Even though the great majority of the most qualified scientists in my field of atmospheric and earth science believe human-caused greenhouse gas emissions are responsible for a dangerous global warming and climate change, President Trump recently joked that we could use a little global warming to mitigate the very cold weather that recently has impacted eastern North America. While the weather did turn quite cold here beginning on Christmas, the National Oceanic and Atmospheric Administration reports 2017 ended up as the third warmest year across the United States since records began in 1880. Although NOAA has not yet calculated the 2017 world average temperature, January through November last year was also the third warmest such 11-month period on record in terms of global mean temperature.

In summing up last year’s weather, NOAA has stated “2017 will be remembered as a year of extremes for the U.S. as floods, tornadoes, hurricanes, drought, fires and freezes claimed hundreds of lives and visited economic hardship on the nation.” While it may seem paradoxical that there could be periods of very cold weather during the overall global warming trend that has featured 15 of the warmest years on record since 1998, the weather patterns that support the observed atmospheric extremes will allow for occasional periods of well below normal temperatures.
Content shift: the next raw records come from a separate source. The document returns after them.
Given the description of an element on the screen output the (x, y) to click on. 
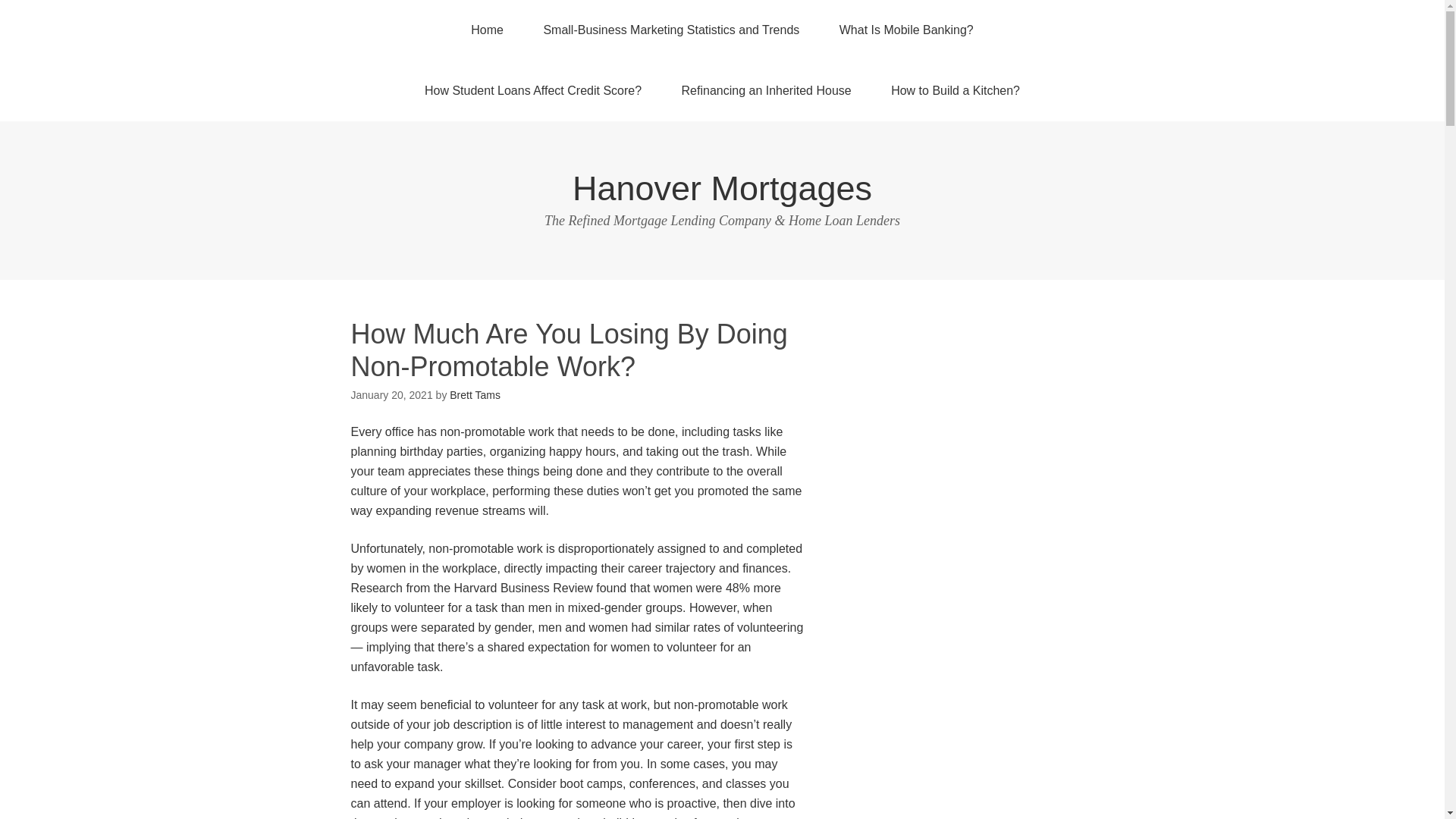
Brett Tams (474, 395)
Hanover Mortgages (722, 188)
How Student Loans Affect Credit Score? (532, 90)
Home (486, 30)
Hanover Mortgages (722, 188)
Posts by Brett Tams (474, 395)
Small-Business Marketing Statistics and Trends (670, 30)
Refinancing an Inherited House (766, 90)
Wednesday, January 20, 2021, 12:04 pm (391, 395)
Given the description of an element on the screen output the (x, y) to click on. 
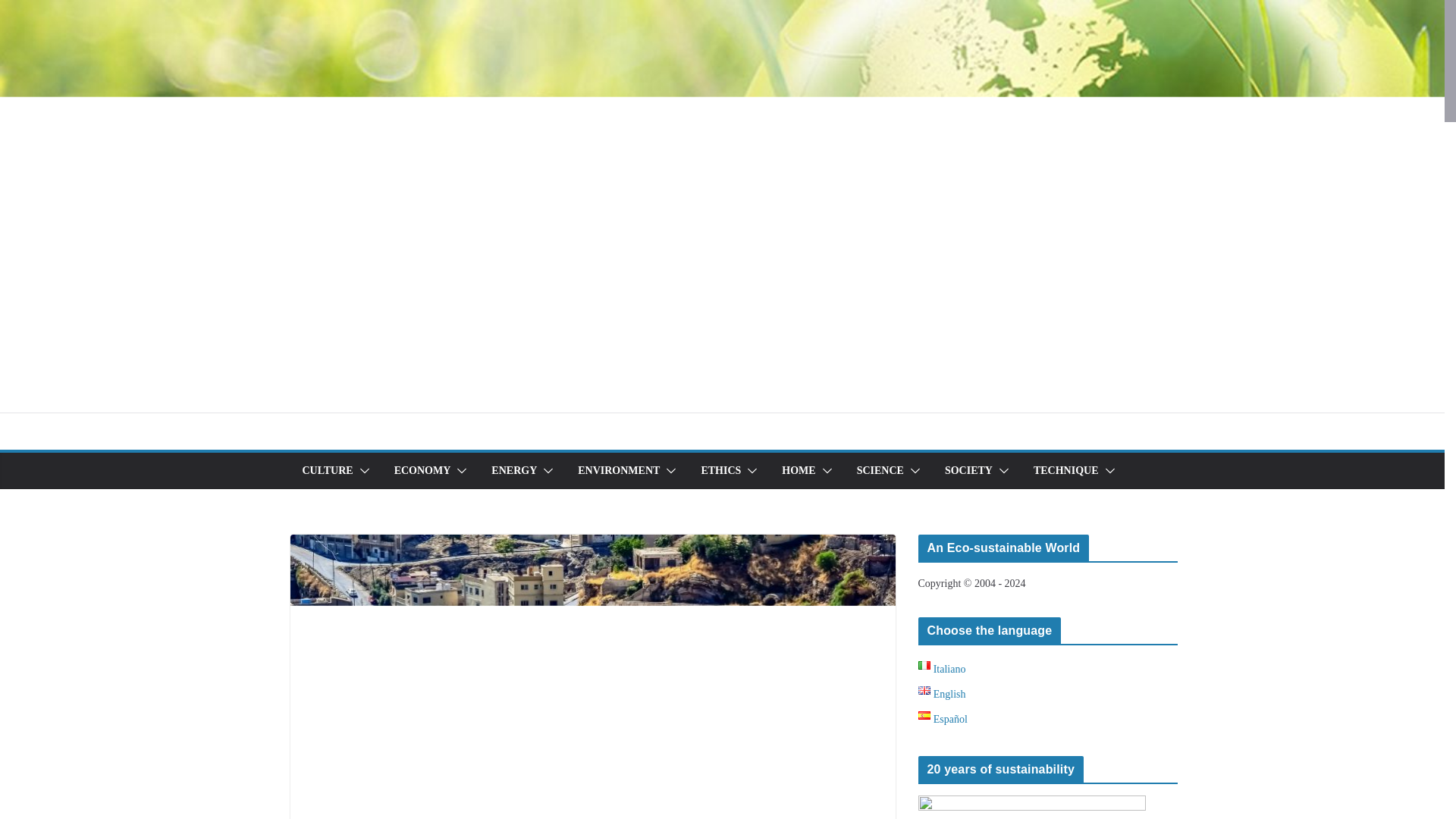
ETHICS (720, 470)
CULTURE (326, 470)
ENERGY (514, 470)
ECONOMY (422, 470)
ENVIRONMENT (618, 470)
Given the description of an element on the screen output the (x, y) to click on. 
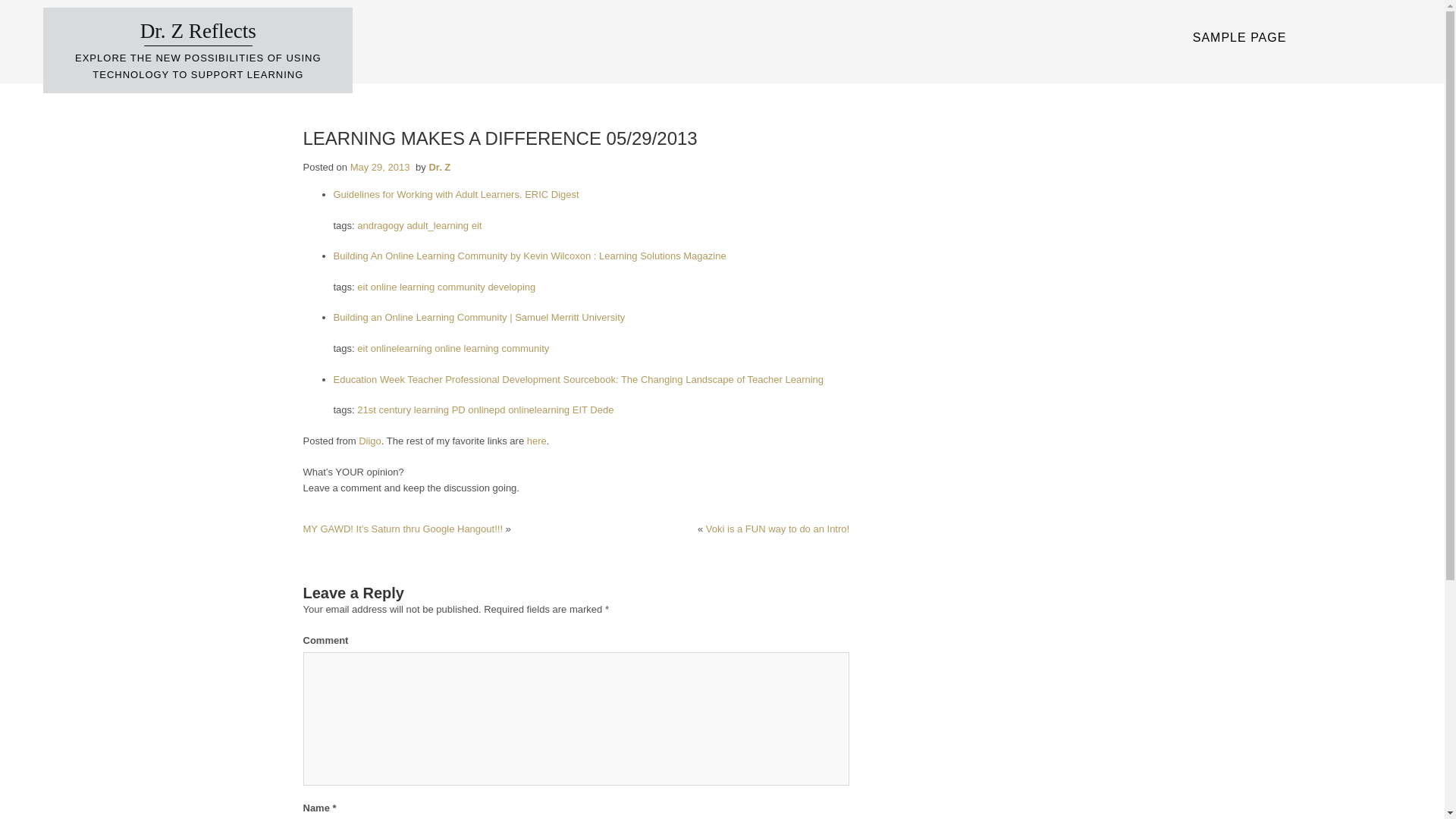
Guidelines for Working with Adult Learners. ERIC Digest (456, 194)
Dr. Z Reflects (197, 30)
SAMPLE PAGE (1240, 37)
learning (430, 409)
eit (362, 286)
EIT (580, 409)
Voki is a FUN way to do an Intro! (777, 528)
community (524, 348)
Diigo (369, 440)
onlinepd (486, 409)
andragogy (379, 225)
century (395, 409)
learning (415, 286)
Dr. Z (438, 166)
May 29, 2013 (380, 166)
Given the description of an element on the screen output the (x, y) to click on. 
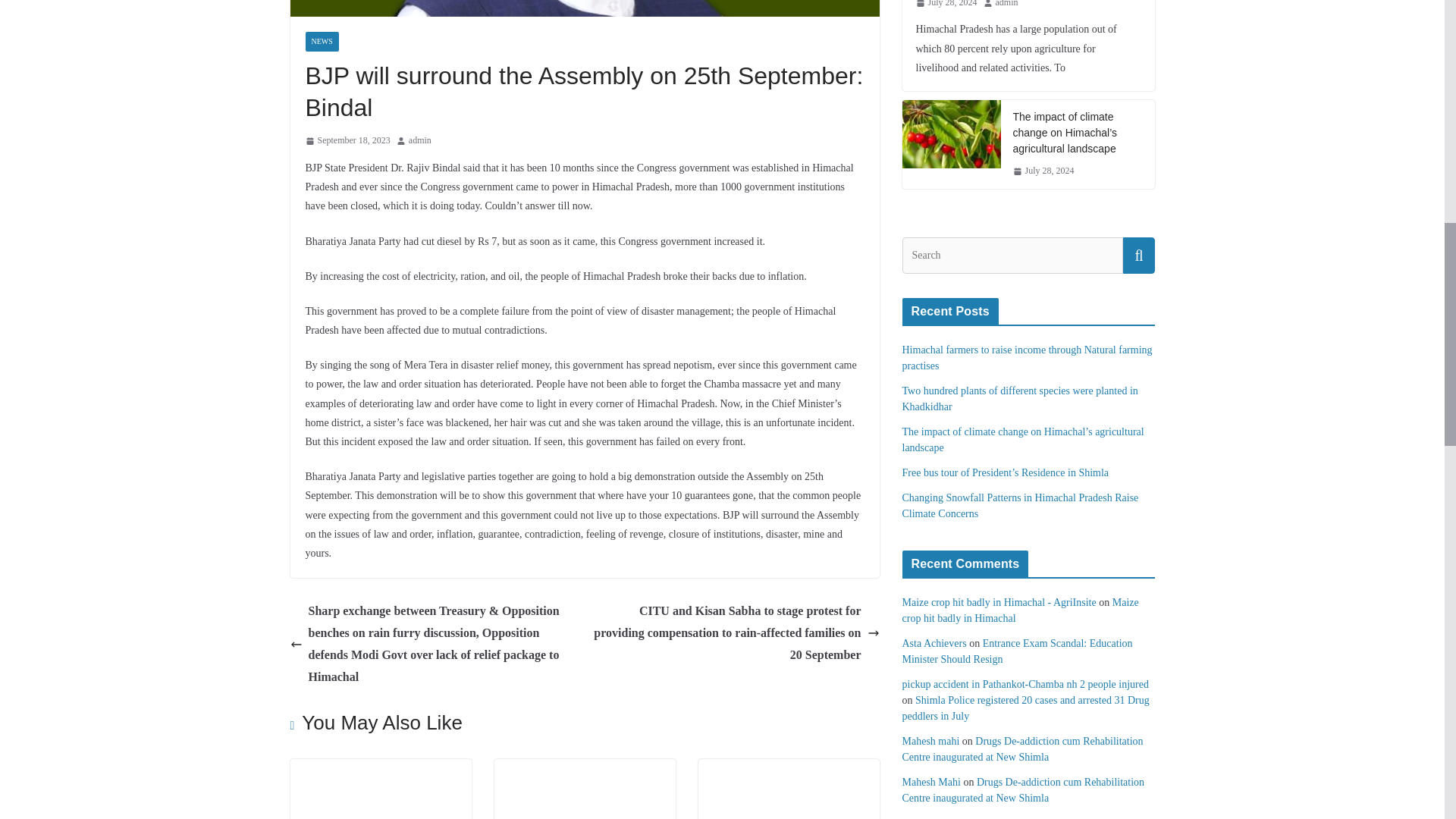
admin (419, 140)
NEWS (320, 41)
12:48 pm (347, 140)
BJP will surround the Assembly on 25th September: Bindal (584, 8)
September 18, 2023 (347, 140)
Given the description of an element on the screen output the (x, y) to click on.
In fact, three consecutive years of record global warmth in 2014 through 2016 followed the last bitterly cold winter that impacted eastern North America and Upper Michigan in 2013-14.

Fossil fuels like coal, oil and natural gas are the remains of plants which lived millions to hundreds of millions of years ago. The burning of these fuels that has released their stored carbon back into the atmosphere in the form of carbon dioxide over the span of just a few hundred years is the driver behind the global warming trend and accompanying precipitation and climate extremes. In fact, the atmospheric carbon dioxide concentration reached 400 parts per million in 2013 for the first time in millions of years. Qualified scientists insist we need to act quickly to cut these carbon dioxide and other greenhouse gas emissions before the climate impacts become irreversible for at least hundreds of years. I urge your readers to contact our state and federal representatives and ask them to support renewable energy and more plant-based agriculture that will help to reduce our emissions.